A comment on the science
The latest results published in prestigious science journals Nature Communications and Nature Climate Change are sobering as even with 90% reduction in CO2 emissions, there will be a need to capture CO2 from the atmosphere to keep temperature rise to less than 2C. Currently, we are on a path to 4-8C temperature increase. This gives a perspective to BTU's claim that efficient "state of the art" coal plants reduce CO2 emissions by 25%. Simply put, this doesn't help with the task at hand.
So this is no joke and it deserves more consideration than handwaving by BTU that everything is basically OK. This is not a time for complacency and the Obama administration is showing that this is understood.

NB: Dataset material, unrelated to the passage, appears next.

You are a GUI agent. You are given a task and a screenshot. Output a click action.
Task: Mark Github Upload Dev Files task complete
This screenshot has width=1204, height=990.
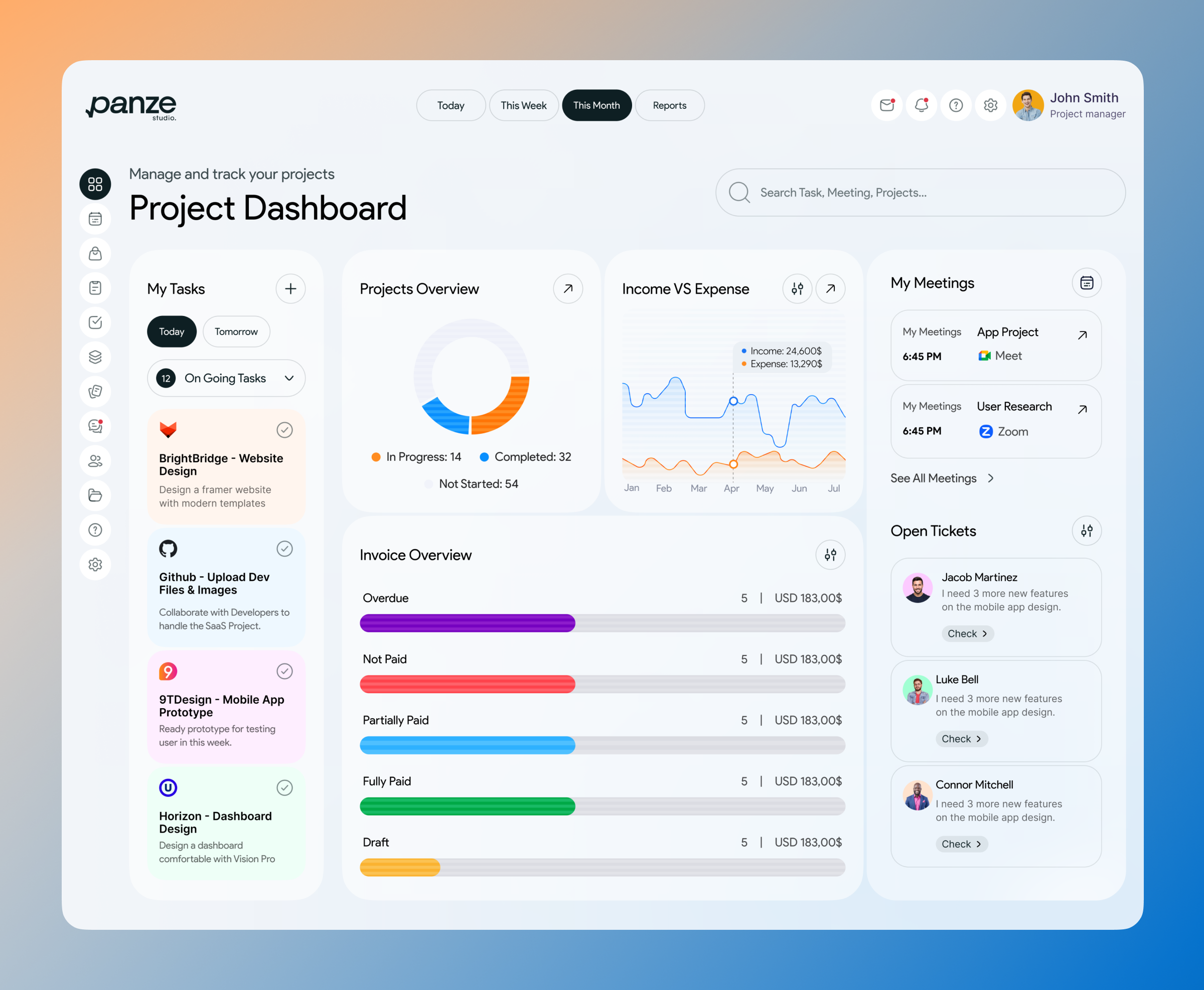pos(284,549)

What should BTU management do?
I've argued for some time that the first step that needs to be taken to address an emergency is to acknowledge the reality of the situation. Today's press release from BTU shows that senior management and the board of BTU still don't understand (or if they, do they refuse to acknowledge it) the situation regarding CO2 emissions. Investors can't be happy with the captain of a ship resolutely steering the wrong way, ignoring the context for the business. It can only accelerate the problems ahead.
Consequences for investors in BTU in particular and coal in general
Another reason for the latest fall in the share price of BTU is the second chapter 11 bankruptcy (after Walter Energy) of a significant US coal company, Alpha Natural Resources. Arch Coal (NYSE:ACI), with a market capitalisation of just $38 million and debt of $5.1 billion, cannot be far behind.
Lest anyone be in doubt about what will happen should BTU end up choosing bankruptcy, the restructure of Walter Energy is instructive. Key Alabama and Virginia assets will be assumed by senior creditors, and junior creditors will get nothing. While the bankruptcy will reduce the company's debt substantially and it will be leaner due to mine closures and reduction in production, the prospects for small investors are poor at best.
The momentum for restructure of the US coal industry is building as both Walter Energy and Alpha Natural Resources have now sought Chapter 11 bankruptcy protection. BTU and ACI are both vulnerable to the same fate. It is probably too late for the US coal companies to take actions to broaden their businesses to accommodate the shift to a decarbonised economy.
Disclosure: I/we have no positions in any stocks mentioned, and no plans to initiate any positions within the next 72 hours.
I wrote this article myself, and it expresses my own opinions. I am not receiving compensation for it (other than from Seeking Alpha). I have no business relationship with any company whose stock is mentioned in this article.